Um der Ursache dafür auf den Grund zu gehen, haben Gerard Kempen vom Max-Planck-Institut für Psycholinguistik in Nijmegen und Karin Harbusch von der Universität Koblenz-Landau eine große Sammlung gesprochener Dialoge herangezogen. Daraus filterten sie alle Kausalsätze (beginnend mit „weil“, „denn“ und „da“) heraus, die einem Hauptsatz folgen. Anhand der Datenlage konnten die beiden Forscher zeigen, dass falsche Weil-Sätze häufiger produziert werden, wenn die Sprechenden nicht mehr genügend Planungszeit bzw. -kapazität aufbringen können, um den komplexen Satz – bestehend aus Haupt- und Nebensatz – fertigzustellen. Wie der deutsche Schriftsteller Heinrich von Kleist bereits vor 200 Jahren in seinem bekannten Aufsatz „Über die allmähliche Verfertigung der Gedanken beim Reden“ schrieb, wissen Sprecher in der Regel am Anfang des Satzes noch nicht, wie derselbe endet.
Es stellte sich heraus, dass der Sprecher nicht immer imstande ist, den Inhalt des Weil-Satzes und seine grammatisch korrekte Form im engen Zeitfenster der Äußerung präzise festzulegen. Erschwerend kommt hinzu, dass die Entscheidung, dem Hauptsatz einen Kausalsatz folgen zu lassen, oft erst später fällt. So erhöht sich die Wahrscheinlichkeit für eine Fehlkoordination zwischen Satzformulierung auf der einen und Wortwahl auf der andern Seite: Fiel die Entscheidung für „weil“ als Konjunktion, d.h. für einen Nebensatz, können Planungsprobleme bei der Satzformulierung dazu führen, dass das Vorhaben abgebrochen wird. Im Ergebnis manifestiert sich der Inhalt des Kausalsatzes nicht als Weil-Nebensatz mit dem Verb korrekterweise am Ende, sondern als neuer Satz - also als Hauptsatz, in dem das Verb an einer frühen Position steht.
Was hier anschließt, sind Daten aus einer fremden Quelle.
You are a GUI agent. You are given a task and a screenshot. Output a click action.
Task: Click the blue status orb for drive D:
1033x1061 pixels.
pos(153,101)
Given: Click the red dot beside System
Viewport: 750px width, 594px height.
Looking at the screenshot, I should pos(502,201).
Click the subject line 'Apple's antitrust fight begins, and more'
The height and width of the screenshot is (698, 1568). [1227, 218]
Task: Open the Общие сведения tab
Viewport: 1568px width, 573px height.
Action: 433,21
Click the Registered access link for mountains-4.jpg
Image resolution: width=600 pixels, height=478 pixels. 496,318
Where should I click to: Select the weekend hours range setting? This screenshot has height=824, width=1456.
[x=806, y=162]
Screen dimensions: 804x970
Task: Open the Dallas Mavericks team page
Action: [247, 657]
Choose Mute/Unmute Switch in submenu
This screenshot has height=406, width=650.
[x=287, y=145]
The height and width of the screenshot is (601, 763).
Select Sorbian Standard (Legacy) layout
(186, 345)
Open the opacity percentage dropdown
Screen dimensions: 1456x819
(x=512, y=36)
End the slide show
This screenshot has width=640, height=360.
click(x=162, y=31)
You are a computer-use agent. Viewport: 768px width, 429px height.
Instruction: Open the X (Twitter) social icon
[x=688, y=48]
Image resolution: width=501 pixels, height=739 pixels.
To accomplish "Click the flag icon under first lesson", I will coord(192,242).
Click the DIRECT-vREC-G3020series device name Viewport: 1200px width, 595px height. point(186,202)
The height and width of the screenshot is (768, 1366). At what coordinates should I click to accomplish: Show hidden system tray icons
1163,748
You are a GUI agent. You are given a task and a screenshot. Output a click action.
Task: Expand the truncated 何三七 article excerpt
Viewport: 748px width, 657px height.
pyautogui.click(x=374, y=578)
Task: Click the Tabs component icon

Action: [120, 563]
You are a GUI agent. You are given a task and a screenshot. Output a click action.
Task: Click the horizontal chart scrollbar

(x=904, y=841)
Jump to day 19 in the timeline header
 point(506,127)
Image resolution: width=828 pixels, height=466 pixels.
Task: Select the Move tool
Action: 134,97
Warum ersetzen die Sprechenden in dieser Situation nicht einfach „weil“ durch „denn“? Schließlich wäre die Formulierung „Denn das ist ja falsch“ grammatisch korrekt. Das Forschungsteam führt dieses Verhalten darauf zurück, dass „weil“ aufgrund seiner höheren Nutzungshäufigkeit im gesprochenen Deutsch schneller als „denn“ und „da“ im mentalen Vokabular verfügbar ist und damit die konkurrierenden Begriffe unterdrückt. Hinzu kommt noch, dass wegen des ziemlich häufigen Auftretens der skizzierten Planungsprobleme das Weil-mit-Hauptsatz-Szenario immer leichter ausgelöst wird.